For those who have looked up to me and praised how I’ve raised my family who’ve called me wise and may believe I am better, smarter, stronger, or in any way more equipped to lead my family where we’ve come due to something that I’m privy to that you don’t believe you possess, I feel like a fraud. Yes, I am above all else, grateful to be living in awareness. Not just in regard to my son’s autism, of course, but every facet of life. But I want to be completely transparent about the fact that I got here, perhaps even dragged here at times, kicking and screaming. There are days when I want to forget I’ve taken the red pill and succumb to every former vice and detrimental behavior that ever pacified me. I want to toss back some whiskey or chug a beer as fast as I can just to go numb between my ears as my thoughts go slack and my ability to feel every fucking thing diminishes into thin air. I want to watch and eat junk without knowing why it matters and not care about the animals and people, who are just like me, do you understand what I said, just like you, Lisa? starving, dying, penniless, alone, cold…and they are just like me- they ARE me! I want to not know this. I want to not feel. But I need to. And I’m grateful that I was brought to the awareness that allowed me to understand that. But I’m also human. And that human side will always desire to pull me back into a blue pill mentality, which luckily, no longer exists for me.
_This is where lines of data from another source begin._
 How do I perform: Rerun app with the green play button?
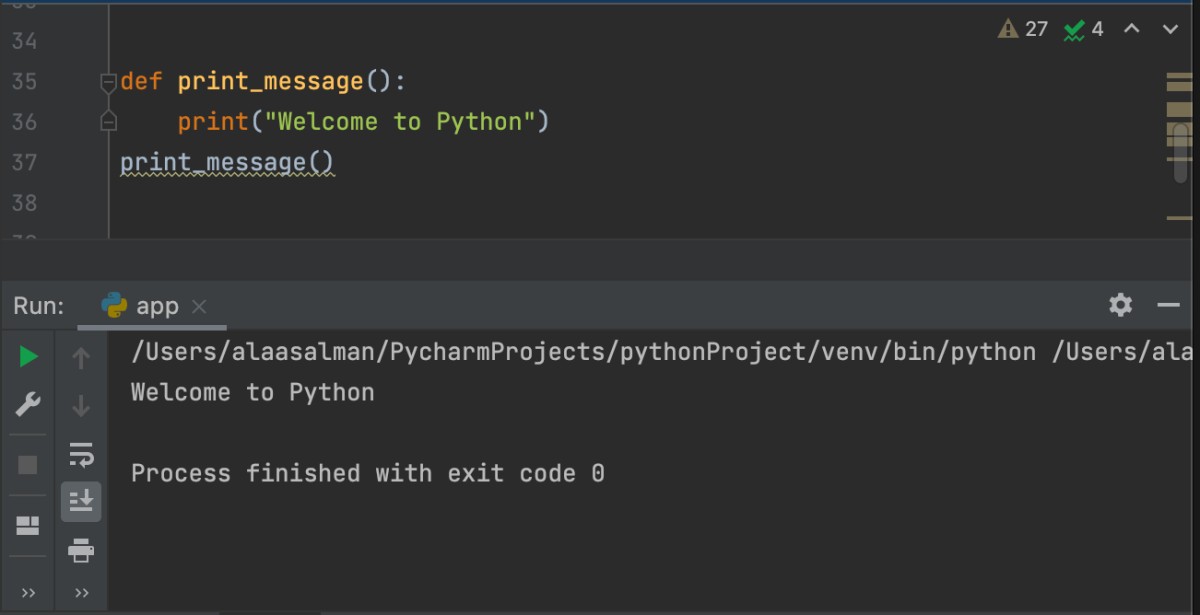28,357
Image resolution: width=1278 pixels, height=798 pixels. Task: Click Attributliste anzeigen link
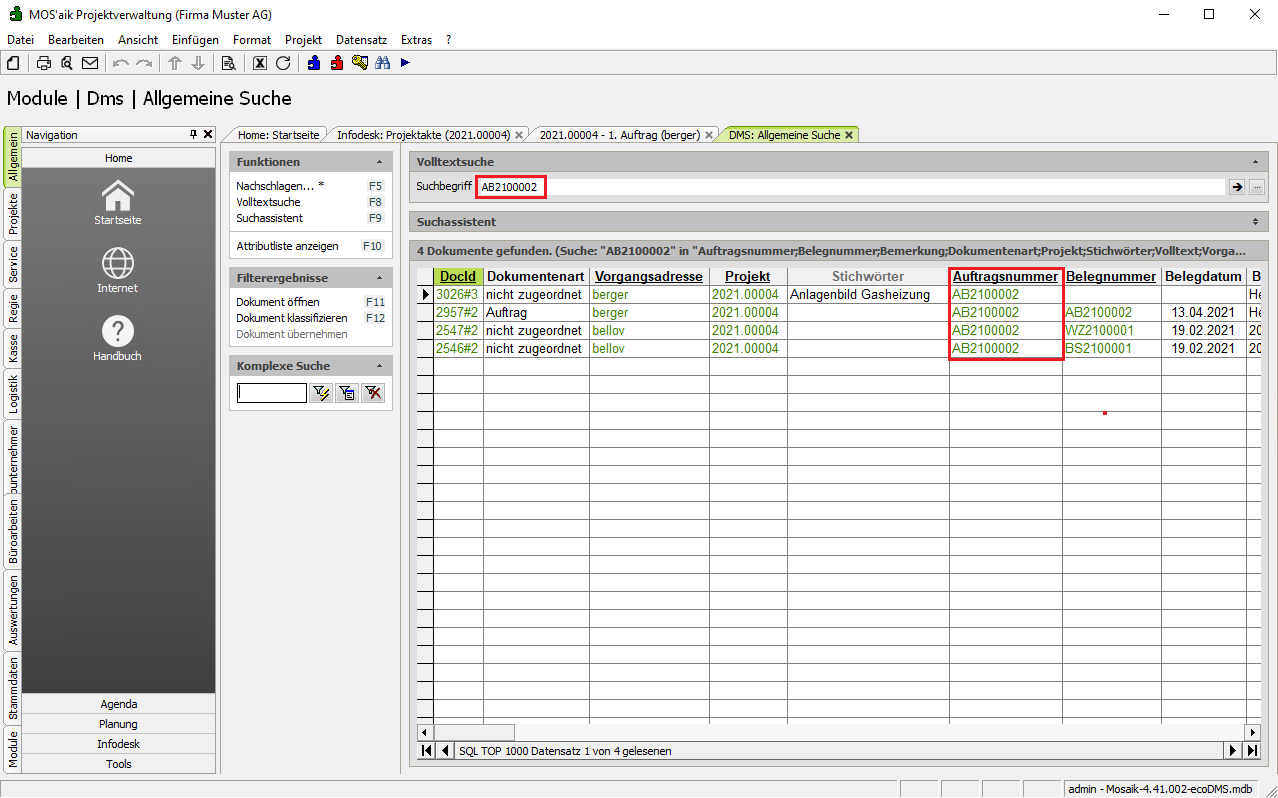(x=287, y=246)
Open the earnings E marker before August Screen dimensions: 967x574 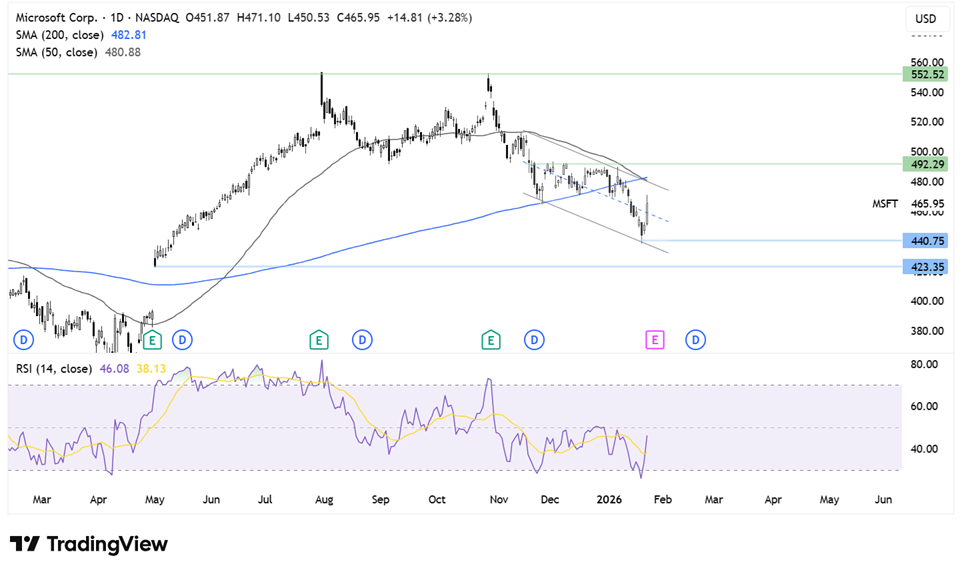tap(318, 340)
Serving others as a coach, a wife and mother, a friend, a sister, and above all else- a human being, I want to be forthcoming with my own truth, which is that I don’t have it all together and I KNOW this. But as I write those words I am made aware of the fact that it’s the KNOWING that I DON’T KNOW that’s key in my ability to help others. In other words, I don’t know more than you. I AM you. And you are me. So whether we triumph or fall, fuck up or prevail, find ourselves sitting in moments of calm mindfulness, or cloaked in agony, pain, and moments of disbelief- we are connected. It’s not perfection that allows each of us to serve one another- it’s connection. And while I’m not meant to have the words or the wisdom to alleviate the pain you may be going through, I can absolutely take your hand and sit beside it with you. Feeling and knowing can be staggering when you’ve taken the red pill. Fortunately, you didn’t take it alone.